▶ **Recorded data**
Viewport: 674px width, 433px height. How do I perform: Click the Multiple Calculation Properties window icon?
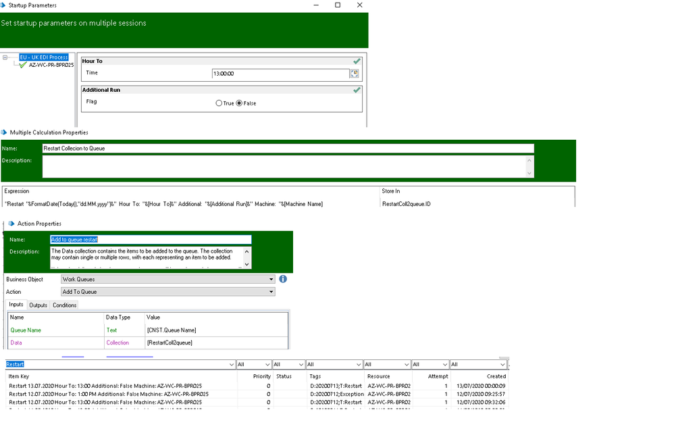4,132
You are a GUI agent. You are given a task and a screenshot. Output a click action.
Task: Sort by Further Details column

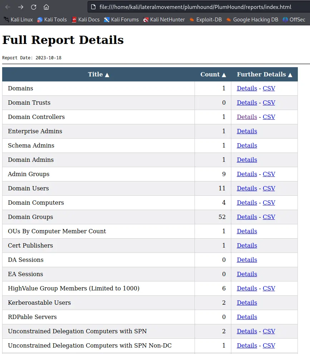pos(264,74)
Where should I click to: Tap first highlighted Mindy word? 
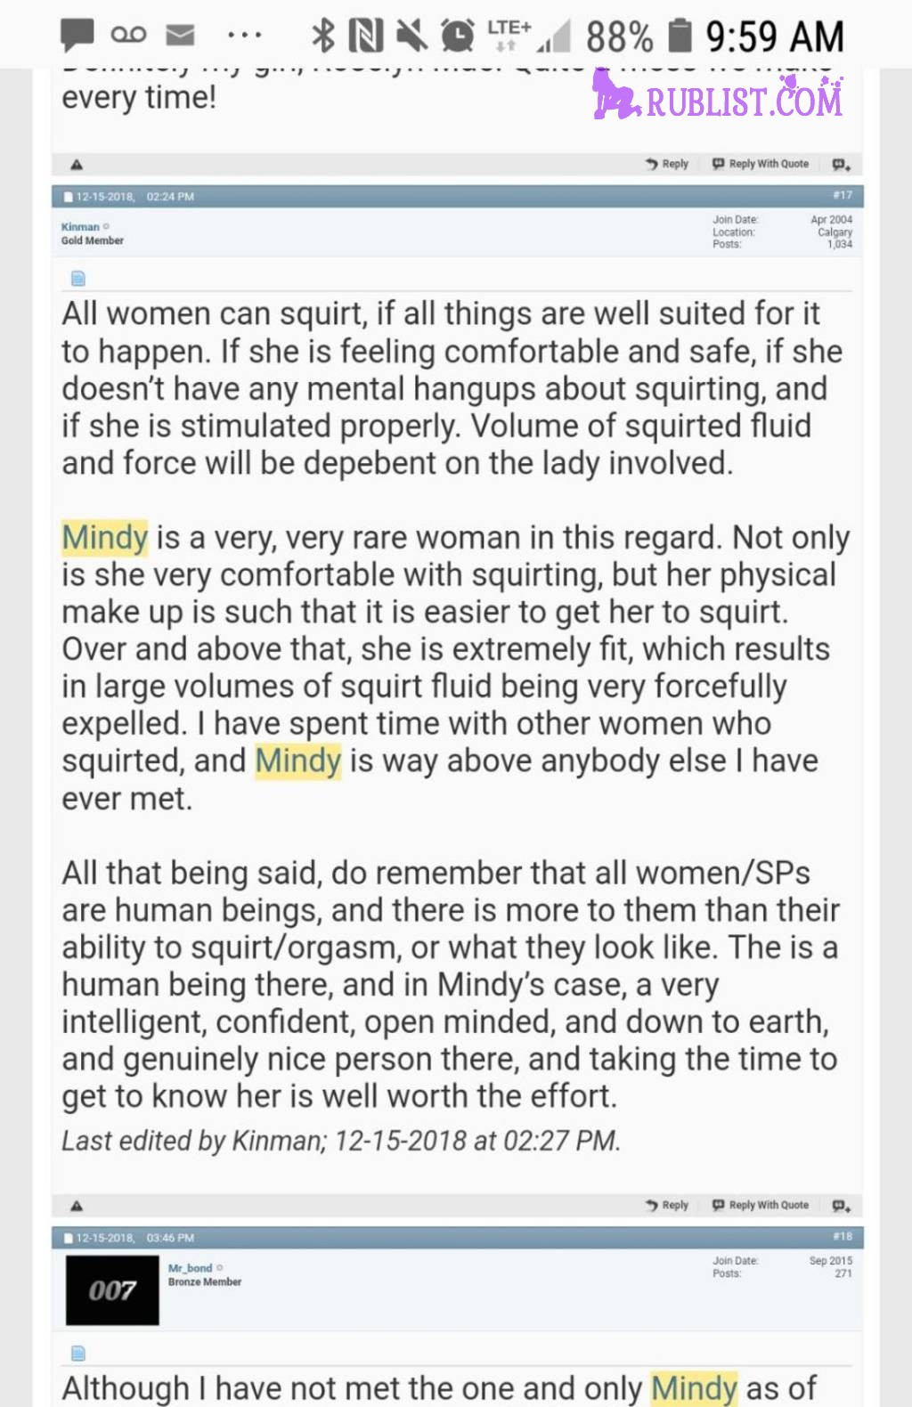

▶ **WORK TO BE COMPLETED**
Quote every line of the listing above verbatim, leaving out the pictures.

▶ **FINAL ANSWER**
Viewport: 674px width, 433px height. How do I perform: Click the Multiple Calculation Properties window icon?
4,132
You are a GUI agent. You are given a task and a screenshot. Output a click action.
Task: Sort by Further Details column

pos(264,74)
Where should I click to: Tap first highlighted Mindy word? 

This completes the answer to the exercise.